The REU will last 8 weeks (June 4 to July 27), coinciding with OU's summer semester. To prepare students, reading material will be sent prior to arrival. This material will contain research objectives, literature related to their topic, descriptions of test procedures, and a detailed REU schedule. This schedule that has been fine-tuned over the last three summers so that it includes an appropriate balance of individual research, group meetings, field trips, and social activities (see the Table below).

SCHEDULE OF REU ACTIVITIES

Activities for the Week

Week 1
Opening "ceremonies," i.e., welcoming barbecue, introduction to the program and faculty, tour of labs and libraries, initial evaluations; 24-hour HAZWOPER training; Ethics seminar; Friday seminar on research design; meet with faculty mentors and graduate students to outline projects.

Week 2
Lectures on topics of general interest, e.g., solid waste management or environmental remediation; individual research and literature review; field trip to Tinker Air Force Base - aircraft maintenance with attention given to wastes, such as solvents, generated during the process, environmental monitoring lab, Superfund remediation site for NAPL spills in the subsurface below the maintenance depot; finalize research question with faculty mentor; present research plan at Friday seminar.

Week 3
Work on research; invited speaker from Oklahoma Conservation Commission, the USGS, or the Oklahoma Dept. of Environmental Quality, e.g., streambank restoration and erosion using principles of fluvial geomorphology; field trip to an operating landfill in Oklahoma City - contrast to closed Norman, OK landfill; Friday seminar on effective oral presentations.

Week 4
Work on research; student progress reports at Friday seminar; "field trip" to Lake Thunderbird for picnic, volleyball, and water skiing.

Week 5
Work on research; field trip to EPA Robert S. Kerr Environmental Research Center in Ada, OK - lab introduction from director, tour subsurface modeling and GIS center, tour analytical labs working on characterization and remediation of subsurface contamination, stop at Chickasaw National Recreation Area and Arbuckle Wilderness on return trip; Friday seminar on preparing technical reports; Fourth of July outing to Redhawks (OKC minor league baseball team) game and fireworks.

Week 6
Work on research; student progress reports and ethics discussion at Friday seminar.

Week 7
Begin to wrap up research; field trip to the National Severe Storms Lab in Norman, OK - introduction to the mission of the lab, tour facilities, discuss relation to hydrology and flood forecasting; Friday seminar on graduate school opportunities and career choices.

Week 8
Finalize research and prepare final oral reports (written reports to be submitted during the following semester) - reports will discuss ethical dimensions of their work; final presentations to all faculty and invited colleagues from local agencies, such as the USGS, DEQ, or EPA; end-of-summer picnic; post-project evaluations and interviews; clean up labs and work spaces.


Actual field trips in 2001 will be more broad-based; 1999 trips are shown.
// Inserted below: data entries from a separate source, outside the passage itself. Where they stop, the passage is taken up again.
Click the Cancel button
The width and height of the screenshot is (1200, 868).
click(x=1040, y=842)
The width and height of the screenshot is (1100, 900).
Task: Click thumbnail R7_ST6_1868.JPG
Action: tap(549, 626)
Several features of the schedule are worth highlighting. First, the weekly Friday luncheon seminars have received enthusiastic support from the past REU students (based on evaluations), and it's not just for the good food! Alternating between faculty presentations on research issues and student progress reports allows students to learn from their mentors about research, writing, and oral presentations, and then practice what they learn in subsequent meetings. The seminars promote interactions outside research groups and thus allow students working on disparate projects a chance to get valuable input from their peers. It is also a good time for students and faculty to interact socially in an informal setting. Second, we thread an ethics component through the summer program. Third, the field trips are excellent social and learning activities. Students see first hand a variety of relevant projects, ranging from Superfund sites to operating landfills. Depending on the location of the field trip, the day often ends with a visit to a local recreational area, e.g., Turner Falls and Chickasaw National Recreation Area.